What’s your favorite book and why?

Crossing to Safety by Wallace Stegner, an early environmentalist who loved the West and started the Stanford University creative writing program. The book is about long-time ordinary friendships, told through the lives and relationships of two couples who are at the end of life’s journey. Stegner said “Seen in geological perspective, we are fossils in the making, to be buried and eventually exposed again for the puzzlement of creatures of later eras… Here everything returns upon itself, repeats and renews itself, and the present can hardly be told from past.” The beauty of the book is that it is simply written and wonderfully complex. Some wonderful Kentucky writers who were Stegner fellows include Wendell Berry, Ed McClanahan, Gurney Norman, and James Baker Hall.  

What’s your favorite children’s book and why?

Childhood books become favorites because they spark a lifelong interest, open a door, or relate to our lives in a way we always remember. I am a dog lover and one of my favorite children’s books is Lad, A Dog by Alfred Payson Terhune. Lad was a more “gifted” collie than Lassie and was one of many dogs at Terhune’s famous Sunnybank Kennels in New Jersey. Each collie had a book written about them, and I read them all. I think I count it as a favorite, not because it was great children’s literature, but because my mother loved it as a child and picked it out for me at the library when I was about 8 years old. My other favorite is From the Mixed-Up Files of Mrs. Basil E. Frankweiler by E. L. Konigsburg where two children run away from home, live at the Metropolitan Museum of Art in New York City and solve a mystery. When I was about 9, I was locked in the Pasadena Children’s Library after hours, reading a book in a corner by the window and oblivious that the library had closed. Maybe I identified with the Met adventure!

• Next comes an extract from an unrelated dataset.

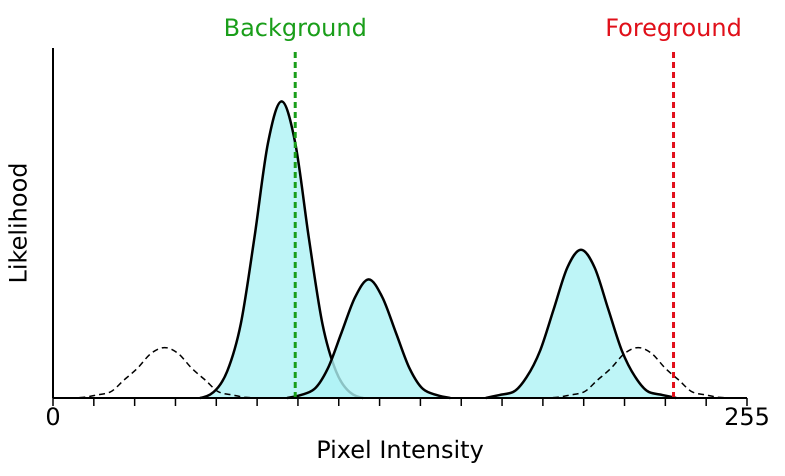 Image resolution: width=785 pixels, height=476 pixels. I want to click on x-tick-label: 255, so click(747, 418).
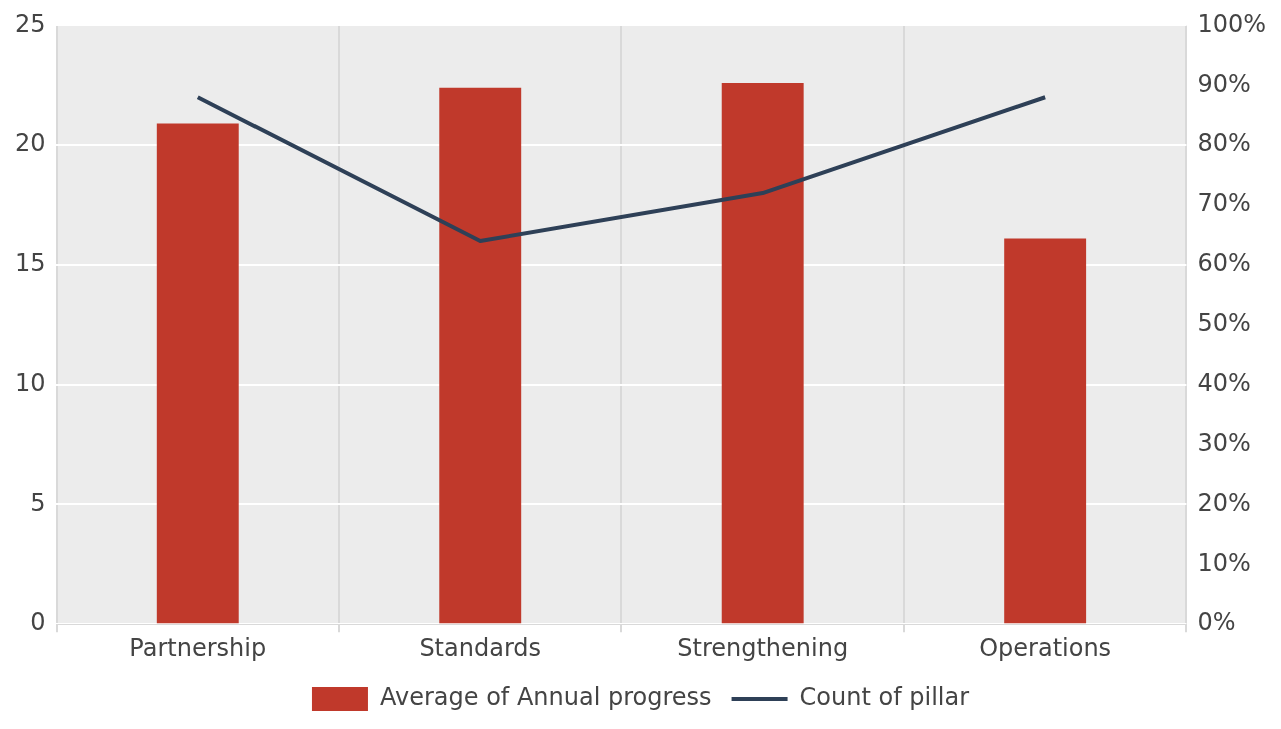  I want to click on x-tick-label: Operations, so click(1046, 648).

Where do you most want to travel, but have never been?

I want to go hiking in Patagonia and Tierra del Fuego, at the tip of South America and see where the Pacific meets the Atlantic.

If you could have any super power for one day, what would it be?

Time travel. Right now, I’ve only read about history and can only imagine the future.

Unlimited happiness or unlimited money?

It’s the things you do with the money that can make you happy. I can think of lots of things that would give me unlimited happiness – travel, philanthropy, and guilt free book-buying.

What advice would you give to your 10 year old self?

Do what makes you happy. If you do that, you will excel. If you excel, you will do great things. And don’t quit piano lessons.  

What was the greatest television show of all time?

So many … The West Wing and I Love Lucy (it is still hilarious)

BONUS QUESTION: What celebrity should play you in a movie about your life?

I wish I were worthy of Meryl Streep, but I’d settle for Laura Linney or Reese Witherspoon.